Virginia Democrat Terry McAuliffe has been caught using social media to steer voters to fake news sites that give favorable coverage to him while disparaging his Republican opponent, retired business executive Glenn Youngkin.  

According to published reports, McAuliffe’s campaign has spent well into six figures on the project, utilizing a campaign tactic that is increasingly frowned upon by political commentators and news officials who consider it dishonest. 

McAuliffe’s campaign purchased Facebook ads that redirected viewers to third-party websites that have all the appearance of local news outlets but which in fact publish purposefully slanted stories and what some reports described as “partisan propaganda.” 

One site, reportedly operated by the McAuliffe campaign itself, is a Facebook page called “The Download Virginia,” launched in June 2021. Though the name resembles that of an online news outlet, according to Fox News it has not published any posts or photos and has little more than 100 followers as the election entered its final week.  An analysis of data on the Facebook Ad Library Report projected spending of nearly half a million on ads distributed by the page since it was launched. 

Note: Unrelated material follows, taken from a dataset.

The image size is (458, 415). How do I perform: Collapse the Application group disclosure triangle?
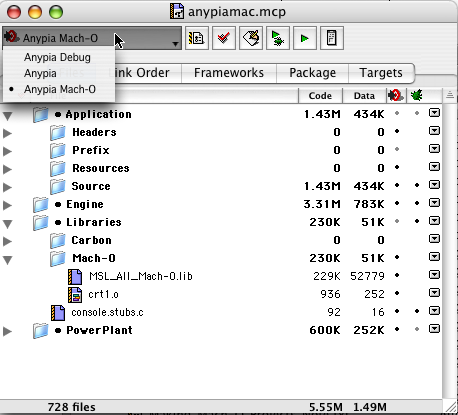pyautogui.click(x=8, y=116)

A July advertisement including positive comments about McAuliffe’s views on small business linked to an article published by a third-party website called the Virginia Dogwood, a website designed to like a local news outlet claiming to publish “credible, fact-based reporting.” In reality, the site was operated by Courier Newsroom, a group founded and funded by progressive billionaires supportive of the big government socialist agenda who reportedly include George Soros, LinkedIn co-founder Reid Hoffman, and several Hollywood movie producers. After it began operating, the Courier site network was allegedly purchased by the group Good Information Inc., a company whose stated mission is to fight “disinformation” by investing in local news companies but who, at least one published report said, shared overlapping donors with those involved in getting the Courier Newsroom project up and running. 

Up to this point the Facebook ads, Fox estimated, have been viewed by as many as 3.5 million potential voters and others while McAuliffe, himself a former Virginia governor, and Youngkin slug it out in what most expect to be the closest election the commonwealth has seen in some time.  The latest polls have the two in a dead heat.

The McAuliffe campaign also did not respond to Fox News’ requests for comment, but the network reported that two advertisements that linked to another faux news page recently as last week were disabled after the network made inquiries.